* [Instructions to follow]
What's wanted here is the full listing below, repeated exactly, with no images in it.

* [Material for this task]
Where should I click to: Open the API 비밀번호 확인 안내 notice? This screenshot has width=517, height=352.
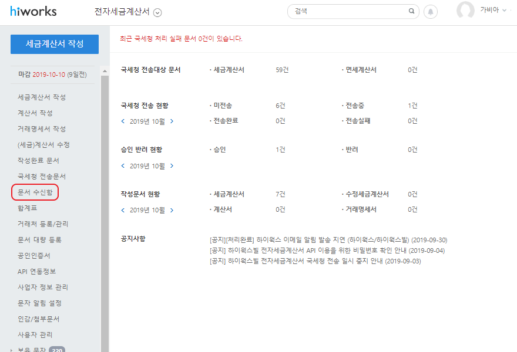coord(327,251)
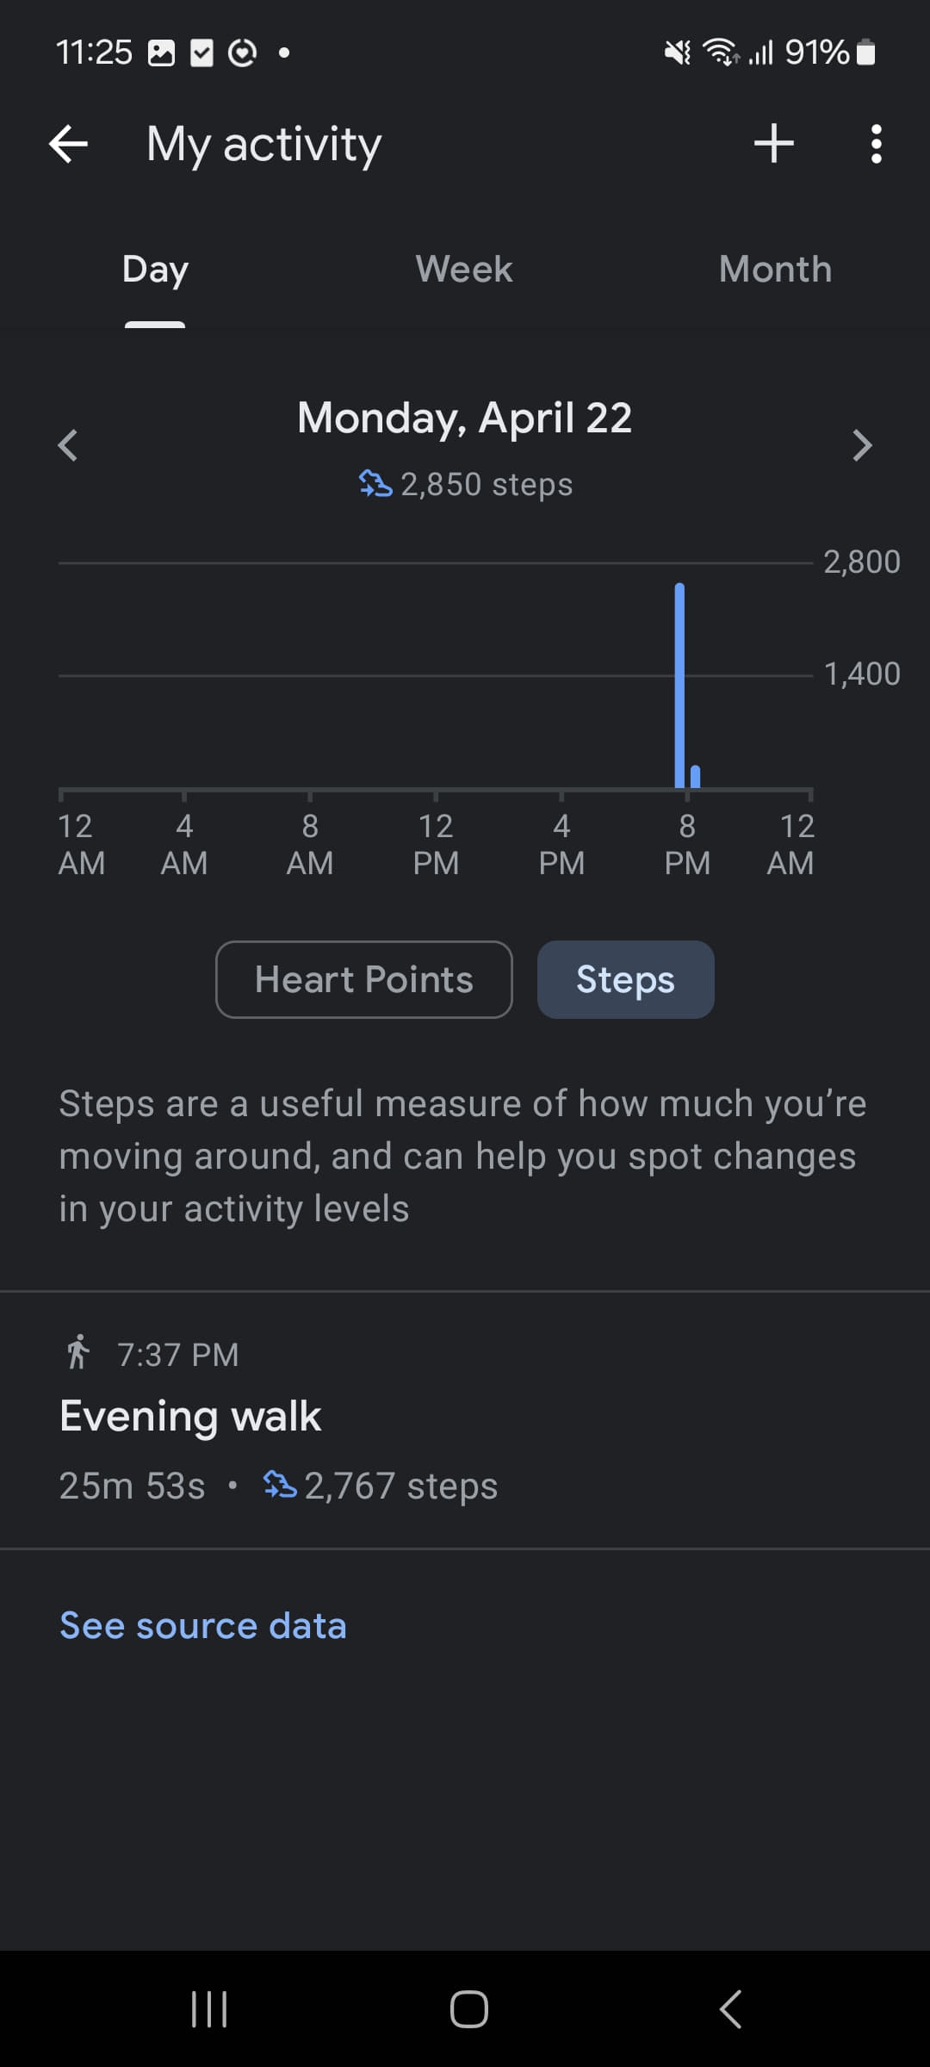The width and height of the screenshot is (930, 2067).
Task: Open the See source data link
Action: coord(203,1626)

* [Exercise output]
Where should I click to: Open the API 비밀번호 확인 안내 notice? This screenshot has width=517, height=352.
coord(327,251)
The width and height of the screenshot is (930, 2067).
Task: Open the See source data link
Action: coord(203,1626)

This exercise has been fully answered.